Fig. 5.

The ATOH1-POU4F3 feed-forward circuit is conserved in Merkel cells. (A). Confocal images of the touch domes from wild-type and Pou4f3-mutant hairy skin. The expression of early Merkel cell markers (ATOH1 and SOX2) in the touch dome is not dependent on Pou4f3 expression. However, the mature Merkel cell marker KRT20 is not expressed in Pou4f3 mutant Merkel cells. (Scale bar, 40 μm.) (B) Venn diagram representing a quantitative comparison of chromatin accessibility at the distal elements between the TDEPs and Merkel cells. A total of 28,461 distal elements are significantly more open in the differentiating Merkel cells (Merkel cell–enriched distal elements), compared to 24,355 distal elements that are more enriched in progenitors. A total of 11,842 distal elements remain unchanged in the two populations (E17.5; FDR < 0.1). (C) Heatmap representation of chromatin accessibility (µATACseq) and ATOH1 binding (C&R) at the 28,461 Merkel cell–enriched distal elements. These elements were separated into pre-established (1,765) and de novo (26,696) clusters. C&R results show ATOH1 targets (4,683) in the de novo cluster (IDR < 0.1). As shown in the hair cells (Fig. 1C), ATOH1 binds to both pre-established and de novo distal elements in Merkel cells. (D) Heatmap representation of the μATACseq results at the 4,683 de novo ATOH1 targets (Left), from wild-type TDEPs, wild-type Merkel cells, and Pou4f3 mutant Merkel cells.

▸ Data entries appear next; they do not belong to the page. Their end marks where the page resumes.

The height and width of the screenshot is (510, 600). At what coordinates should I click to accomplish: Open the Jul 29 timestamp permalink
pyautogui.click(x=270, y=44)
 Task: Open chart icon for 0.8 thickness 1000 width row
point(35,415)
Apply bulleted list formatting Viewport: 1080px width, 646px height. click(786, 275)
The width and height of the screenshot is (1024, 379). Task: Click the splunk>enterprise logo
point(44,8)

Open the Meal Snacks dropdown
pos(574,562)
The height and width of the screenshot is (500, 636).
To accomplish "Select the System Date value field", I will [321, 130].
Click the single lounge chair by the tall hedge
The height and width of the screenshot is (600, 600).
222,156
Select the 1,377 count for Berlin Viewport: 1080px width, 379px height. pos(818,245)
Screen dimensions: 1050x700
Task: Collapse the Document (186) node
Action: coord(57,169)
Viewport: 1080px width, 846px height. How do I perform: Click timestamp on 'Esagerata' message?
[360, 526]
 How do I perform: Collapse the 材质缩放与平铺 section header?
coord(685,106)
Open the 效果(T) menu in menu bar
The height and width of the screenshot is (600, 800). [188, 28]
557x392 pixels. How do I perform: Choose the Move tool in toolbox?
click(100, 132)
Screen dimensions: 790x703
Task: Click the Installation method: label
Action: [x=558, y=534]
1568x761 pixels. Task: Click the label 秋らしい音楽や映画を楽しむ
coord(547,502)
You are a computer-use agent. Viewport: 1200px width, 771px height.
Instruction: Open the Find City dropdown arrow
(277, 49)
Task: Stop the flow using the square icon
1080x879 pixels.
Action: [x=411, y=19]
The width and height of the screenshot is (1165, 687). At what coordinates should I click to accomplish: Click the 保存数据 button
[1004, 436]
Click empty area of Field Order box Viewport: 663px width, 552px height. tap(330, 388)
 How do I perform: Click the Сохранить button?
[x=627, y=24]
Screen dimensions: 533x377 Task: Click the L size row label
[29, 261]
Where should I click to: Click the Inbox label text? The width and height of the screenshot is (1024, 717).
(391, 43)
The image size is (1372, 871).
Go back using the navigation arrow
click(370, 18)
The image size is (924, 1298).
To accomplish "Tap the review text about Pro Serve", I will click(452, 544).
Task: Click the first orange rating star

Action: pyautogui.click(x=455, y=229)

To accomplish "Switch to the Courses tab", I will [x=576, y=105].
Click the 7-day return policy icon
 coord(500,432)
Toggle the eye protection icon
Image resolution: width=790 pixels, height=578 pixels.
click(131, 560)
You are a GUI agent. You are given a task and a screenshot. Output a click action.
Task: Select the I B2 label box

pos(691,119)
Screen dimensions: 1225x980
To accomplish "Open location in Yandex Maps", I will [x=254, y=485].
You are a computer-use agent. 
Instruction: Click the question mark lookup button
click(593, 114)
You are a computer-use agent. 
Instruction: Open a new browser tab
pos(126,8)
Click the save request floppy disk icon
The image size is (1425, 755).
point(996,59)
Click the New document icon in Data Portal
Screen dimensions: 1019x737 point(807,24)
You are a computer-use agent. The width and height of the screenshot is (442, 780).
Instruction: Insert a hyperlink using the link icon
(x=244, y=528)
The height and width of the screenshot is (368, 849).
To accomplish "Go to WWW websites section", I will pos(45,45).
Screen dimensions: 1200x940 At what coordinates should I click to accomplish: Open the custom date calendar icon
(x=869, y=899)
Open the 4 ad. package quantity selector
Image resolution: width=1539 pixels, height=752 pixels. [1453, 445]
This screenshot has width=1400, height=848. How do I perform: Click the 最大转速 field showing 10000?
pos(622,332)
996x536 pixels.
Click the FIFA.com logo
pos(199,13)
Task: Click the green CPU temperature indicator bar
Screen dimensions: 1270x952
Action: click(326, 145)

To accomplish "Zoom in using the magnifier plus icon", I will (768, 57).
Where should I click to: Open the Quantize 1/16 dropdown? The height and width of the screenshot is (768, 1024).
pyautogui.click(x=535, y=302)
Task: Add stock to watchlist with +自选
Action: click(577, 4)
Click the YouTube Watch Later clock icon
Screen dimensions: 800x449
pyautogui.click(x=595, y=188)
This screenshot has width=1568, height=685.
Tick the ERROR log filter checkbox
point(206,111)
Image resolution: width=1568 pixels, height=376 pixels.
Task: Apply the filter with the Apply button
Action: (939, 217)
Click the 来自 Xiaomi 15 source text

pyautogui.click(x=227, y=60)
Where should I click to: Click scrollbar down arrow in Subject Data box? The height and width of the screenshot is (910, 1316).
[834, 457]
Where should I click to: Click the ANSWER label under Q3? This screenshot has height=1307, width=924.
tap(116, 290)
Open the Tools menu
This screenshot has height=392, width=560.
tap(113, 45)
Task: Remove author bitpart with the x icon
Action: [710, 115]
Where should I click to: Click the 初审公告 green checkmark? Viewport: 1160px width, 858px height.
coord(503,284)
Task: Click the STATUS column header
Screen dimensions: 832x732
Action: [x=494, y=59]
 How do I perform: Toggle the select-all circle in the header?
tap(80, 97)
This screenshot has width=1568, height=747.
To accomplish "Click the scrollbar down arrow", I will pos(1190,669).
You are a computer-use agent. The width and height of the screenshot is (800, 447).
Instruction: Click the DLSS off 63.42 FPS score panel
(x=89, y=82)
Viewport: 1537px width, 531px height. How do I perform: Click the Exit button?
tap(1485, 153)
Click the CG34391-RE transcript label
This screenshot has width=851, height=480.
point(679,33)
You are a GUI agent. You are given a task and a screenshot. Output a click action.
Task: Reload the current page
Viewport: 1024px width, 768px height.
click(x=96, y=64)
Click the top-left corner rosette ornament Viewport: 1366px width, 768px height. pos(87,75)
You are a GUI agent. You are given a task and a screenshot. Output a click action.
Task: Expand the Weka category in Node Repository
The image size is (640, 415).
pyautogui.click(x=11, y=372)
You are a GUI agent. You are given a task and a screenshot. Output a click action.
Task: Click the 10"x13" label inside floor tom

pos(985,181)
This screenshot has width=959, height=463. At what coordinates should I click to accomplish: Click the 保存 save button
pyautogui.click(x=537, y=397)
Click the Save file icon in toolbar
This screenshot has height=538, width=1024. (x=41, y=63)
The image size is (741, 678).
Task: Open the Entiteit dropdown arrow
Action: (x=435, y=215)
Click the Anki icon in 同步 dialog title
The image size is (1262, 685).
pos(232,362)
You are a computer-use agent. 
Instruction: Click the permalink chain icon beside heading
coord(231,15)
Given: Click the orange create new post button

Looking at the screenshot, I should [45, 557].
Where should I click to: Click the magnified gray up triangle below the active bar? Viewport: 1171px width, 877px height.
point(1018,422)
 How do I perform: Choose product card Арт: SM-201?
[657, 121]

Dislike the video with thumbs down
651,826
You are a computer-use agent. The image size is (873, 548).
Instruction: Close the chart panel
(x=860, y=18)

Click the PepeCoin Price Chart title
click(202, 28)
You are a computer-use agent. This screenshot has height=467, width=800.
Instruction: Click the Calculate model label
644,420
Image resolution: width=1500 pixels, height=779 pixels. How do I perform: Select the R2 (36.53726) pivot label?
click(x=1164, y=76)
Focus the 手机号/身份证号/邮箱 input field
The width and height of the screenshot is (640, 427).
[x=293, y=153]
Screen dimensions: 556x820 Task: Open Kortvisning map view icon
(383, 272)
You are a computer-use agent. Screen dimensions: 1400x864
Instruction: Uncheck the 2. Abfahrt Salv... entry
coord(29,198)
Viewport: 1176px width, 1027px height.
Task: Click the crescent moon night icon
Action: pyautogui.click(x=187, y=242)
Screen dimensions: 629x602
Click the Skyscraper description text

Distal elements are clustered into POU4F3 dependent (710) and independent (3,973) based on whether the chromatin accessibility is significantly reduced in Pou4f3 mutant Merkel cells compared to wild-type Merkel cells (FDR < 0.1). POU4F3 C&R from wild-type Merkel cells (Right) indicates direct binding at POU4F3-dependent ATOH1 targets in Merkel cells. (E) Representative genome browser tracks (IGV) of μATACseq and C&R data at two POU4F3-dependent ATOH1 targets in Merkel cells, Rab3c, and Krt20 (Dataset S3).